The Queen's Speech signposts the introduction of the Environment Bill
In her speech this week, the Queen set out the government's intention to introduce the Environment Bill in the upcoming parliamentary year.
The Bill, which was initially introduced in January 2020 but has been delayed three times due to the Covid-19 pandemic, aims to redraw the UK's environmental rules following its departure from the EU. This will include setting new standards on issues such as air pollution, water quality, resource use and biodiversity, which were previously regulated by EU directives. The Bill will also seek to create a new regulatory body called the Office for Environmental Protection, which will ensure that these new environmental standards are being met.

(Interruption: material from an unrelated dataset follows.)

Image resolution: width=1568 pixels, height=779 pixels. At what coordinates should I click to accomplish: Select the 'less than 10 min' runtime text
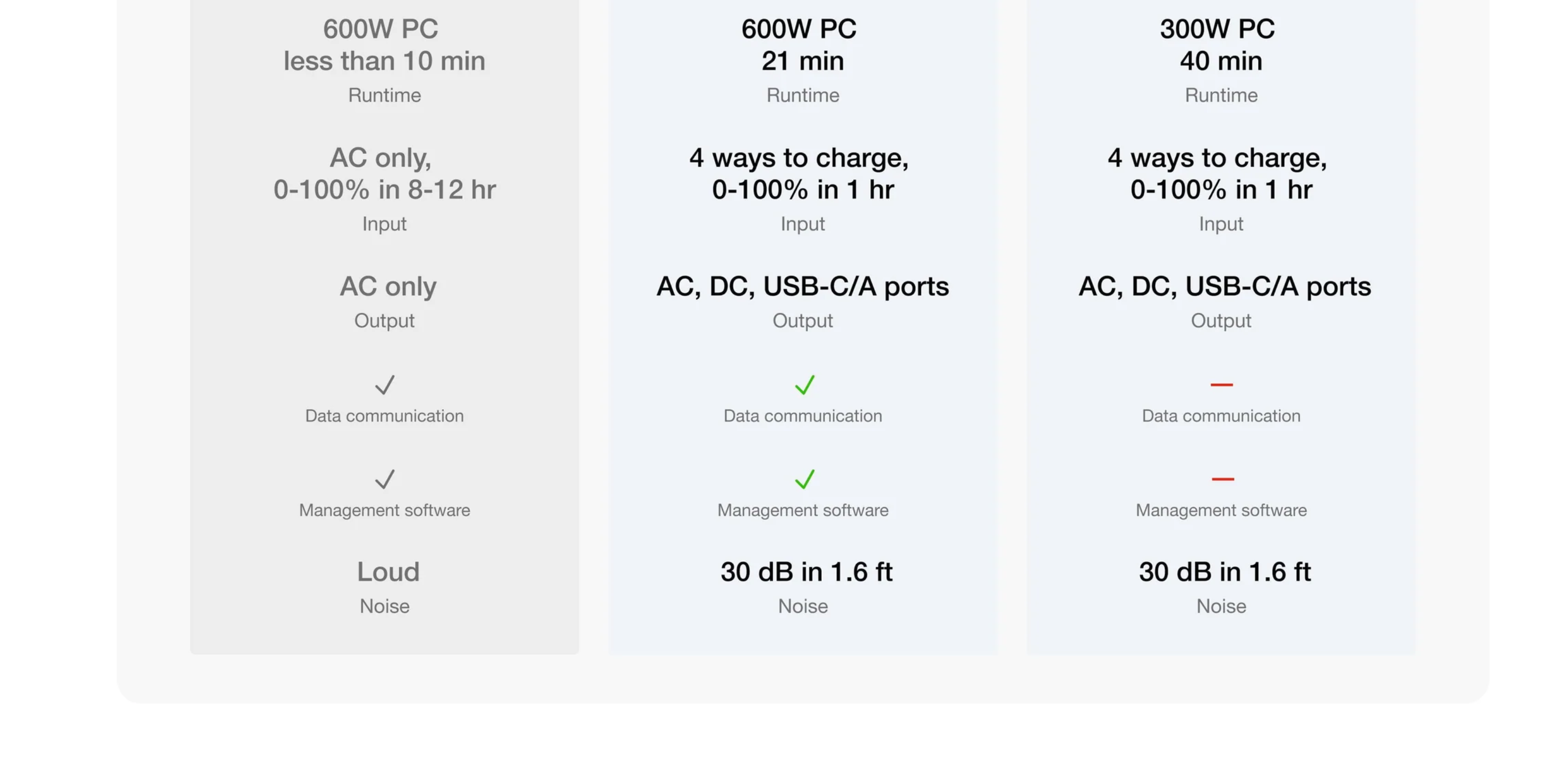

The Queen said that "[t]he United Kingdom is committed to achieving net-zero greenhouse emissions by 2050 and will continue to lead the way internationally by hosting the COP26 Summit in Glasgow. Legislation will set binding environmental targets in the Environment Bill."
One of the UK's biggest electric vehicle charging hubs to be built in London
Hammerson and Aberdeen Standard Investments, a property development company, plans to develop a 236-bay electric vehicle (EV) charging hub at Brent Cross Shopping Centre in north London. In addition to servicing Brent Cross shoppers, the hub will also be accessible to drivers using London's North circular motorway, which sees 80 million vehicles pass over it each year.
The owners of Brent Cross intend install the chargers across the site in phases over the next five years. The first phase will see 50 22kW fast charging points installed in the shopping centre's multi storey car park, supported by a pair of 350kW ultra-rapid charging points.
EV charger provider, EVBox, will build the new London hub and it will be run and maintained by Franklin Energy. Once the chargers are operational, they will become a part of Franklin Energy's LiFe Network.
Electricity North West joins Flexible Power platform
Electricity North West (ENW) has announced that it has become the latest distribution network operator (DNO) to join Flexible Power.
Flexible Power launched in 2020 using funding from the Network Innovation Alliance, with the aim of enabling a more streamlined engagement process between flexibility providers and DNOs. In order to do this, the Flexible Power website signposts each DNO's flexibility locations, requirement data, procurement notes and documentation. Access to the Flexible Power Portal is granted once a provider is contracted, with the portal allowing them to declare their flexibility assets' availability, receive dispatch signals and view performance and settlement reports. The DNOs currently signed up to the platform are Western Power Distribution, SP Energy Networks, Scottish and Southern Electricity Networks, Northern Powergrid, and now ENW.
Steve Cox, ENW's engineering and technical director, said "[w]e are looking forward to joining this collaboration, which we believe will be instrumental in supporting the development of these new markets and further reduce barriers to participation".